Posted By smcgill on 06/11/2009 10:14 AM
Well I thought I was good to go!!



















Then I was told it had to go!!!!
We (she) want this!




















So I was told put it here!!!



















You know I had to put the dirt someplace!!



































Great lookin RR when can we come and play...


----------



## up9018 (Jan 4, 2008)

Looks like you have an exuse to buy more track! Looking good there, and nice patio too!


----------



## Steve Stockham (Jan 2, 2008)

In the long run it will be a decent trade-off. Just _don't_ let her push you out again (it sets a bad precedent...)


----------



## JEFF RUNGE (Jan 2, 2008)

You told her " this is going to be expensive" right ? not the patio, the RR expansion....


----------



## SE18 (Feb 21, 2008)

looks like there could be a bear behind those trees; be careful


----------



## GG (Jan 1, 2009)

Bottom line... you were "moved" 

Automatic... double the real estate and the triple the train budget allowable.. ... Better half says no more... 


My wife said.... trains are great.... blondes in Mustang's are not... .... repeat.... Trains are great... 

Love this woman... 


Works with me and allows for commutes home from the remote location, this just in time to join up with family and BBQ...


gg


----------



## Nicholas Savatgy (Dec 17, 2008)

Posted By GG on 06/13/2009 8:59 PM
Bottom line... you were "moved" 

Automatic... double the real estate and the triple the train budget allowable.. ... Better half says no more... 


My wife said.... trains are great.... blondes in Mustang's are not... .... repeat.... Trains are great... 

Love this woman... 


Works with me and allows for commutes home from the remote location, this just in time to join up with family and BBQ...


gg 







*Have you been drinkin tonight? hello............ he he he







*


----------



## GG (Jan 1, 2009)

LOL Nick,

Do you have a plan here?


----------



## smcgill (Jan 2, 2008)

I do have the track plan on the ground for the second loop.
I just need time!!!!!!!!!!!!!
I'll work @ it a little @ a time.

I can still run trains while I work. 

As far as using the shed for power I'm all set. 

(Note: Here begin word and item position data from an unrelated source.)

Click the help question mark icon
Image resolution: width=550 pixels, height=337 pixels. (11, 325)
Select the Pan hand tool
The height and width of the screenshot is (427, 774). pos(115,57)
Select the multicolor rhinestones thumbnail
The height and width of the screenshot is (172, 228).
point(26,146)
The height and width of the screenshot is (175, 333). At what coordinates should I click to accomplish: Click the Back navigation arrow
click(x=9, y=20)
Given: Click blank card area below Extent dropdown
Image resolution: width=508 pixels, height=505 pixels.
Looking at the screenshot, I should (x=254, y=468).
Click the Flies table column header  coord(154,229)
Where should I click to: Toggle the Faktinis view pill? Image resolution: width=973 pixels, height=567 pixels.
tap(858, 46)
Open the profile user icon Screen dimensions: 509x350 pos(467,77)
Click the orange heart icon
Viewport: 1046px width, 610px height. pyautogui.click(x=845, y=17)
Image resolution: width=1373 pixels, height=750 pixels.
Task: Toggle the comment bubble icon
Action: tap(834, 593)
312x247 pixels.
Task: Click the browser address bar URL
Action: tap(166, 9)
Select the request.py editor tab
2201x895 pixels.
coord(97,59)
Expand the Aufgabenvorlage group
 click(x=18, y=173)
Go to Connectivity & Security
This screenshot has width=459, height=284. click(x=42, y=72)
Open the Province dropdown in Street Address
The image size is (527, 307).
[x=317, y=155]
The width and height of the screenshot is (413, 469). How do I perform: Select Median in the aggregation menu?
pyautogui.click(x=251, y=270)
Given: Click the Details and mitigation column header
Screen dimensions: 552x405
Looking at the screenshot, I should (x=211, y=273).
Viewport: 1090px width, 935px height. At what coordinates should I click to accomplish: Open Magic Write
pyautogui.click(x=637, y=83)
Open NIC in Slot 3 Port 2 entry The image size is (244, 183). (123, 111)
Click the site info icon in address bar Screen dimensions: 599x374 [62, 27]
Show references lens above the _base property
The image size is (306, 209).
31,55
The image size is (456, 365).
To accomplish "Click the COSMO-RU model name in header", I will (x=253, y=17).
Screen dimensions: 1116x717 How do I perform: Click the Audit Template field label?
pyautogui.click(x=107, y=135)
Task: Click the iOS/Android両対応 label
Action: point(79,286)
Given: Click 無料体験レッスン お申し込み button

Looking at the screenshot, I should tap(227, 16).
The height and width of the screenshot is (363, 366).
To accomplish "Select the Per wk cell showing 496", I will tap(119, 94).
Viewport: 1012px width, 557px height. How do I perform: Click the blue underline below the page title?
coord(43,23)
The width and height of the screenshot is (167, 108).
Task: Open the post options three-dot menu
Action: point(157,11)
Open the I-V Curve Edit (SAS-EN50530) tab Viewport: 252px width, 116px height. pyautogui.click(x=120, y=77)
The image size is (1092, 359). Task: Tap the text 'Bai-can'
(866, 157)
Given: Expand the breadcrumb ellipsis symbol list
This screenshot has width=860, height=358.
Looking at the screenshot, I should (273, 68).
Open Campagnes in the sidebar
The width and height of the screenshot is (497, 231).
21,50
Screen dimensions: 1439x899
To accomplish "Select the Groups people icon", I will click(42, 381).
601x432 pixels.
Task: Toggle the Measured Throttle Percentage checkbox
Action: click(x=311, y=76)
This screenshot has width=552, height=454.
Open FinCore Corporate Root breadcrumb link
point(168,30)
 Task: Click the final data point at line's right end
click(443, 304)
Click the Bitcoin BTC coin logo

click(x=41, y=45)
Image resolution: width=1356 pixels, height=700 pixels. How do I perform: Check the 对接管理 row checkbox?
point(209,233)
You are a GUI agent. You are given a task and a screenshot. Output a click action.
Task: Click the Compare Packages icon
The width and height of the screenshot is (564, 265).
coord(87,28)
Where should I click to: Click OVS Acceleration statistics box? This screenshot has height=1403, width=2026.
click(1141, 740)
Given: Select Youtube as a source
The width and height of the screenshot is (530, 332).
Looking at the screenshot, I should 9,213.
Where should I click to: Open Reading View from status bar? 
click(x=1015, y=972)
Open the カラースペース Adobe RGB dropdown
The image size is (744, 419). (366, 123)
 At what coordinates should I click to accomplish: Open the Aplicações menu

I'll also try to get some green things in to break up the dirt look.
This is the fun part building and running!
Life is good!!!









I should get a flagmen for when I'm near the live tracks! 

Sean


----------



## Mik (Jan 2, 2008)

Hostas are fairly cheap, love shade, and the variegated ones are real purty.... but some do tend to get HUGE after a few years.....


(Stay away from "Blue Angel" they get 8 feet across! 'Pigrim' at 2 feet is more manageable )


----------



## mgilger (Feb 22, 2008)

Looks to be more shade where your moving to. So that could be a big benefit in the hot summer months. I suspect your going to be very happy with the new location. Good luck.
Mark


----------



## CSG (Jun 13, 2009)

Looks to me like you traded up. Larger location, handy storage shed. Digging around tree roots may be a problem and in the fall, clearing leaves is not much fun. We use our leaf blower to good effect for most and the rest are removed by hand. This is when a smaller layout is nice, too. Have fun.


----------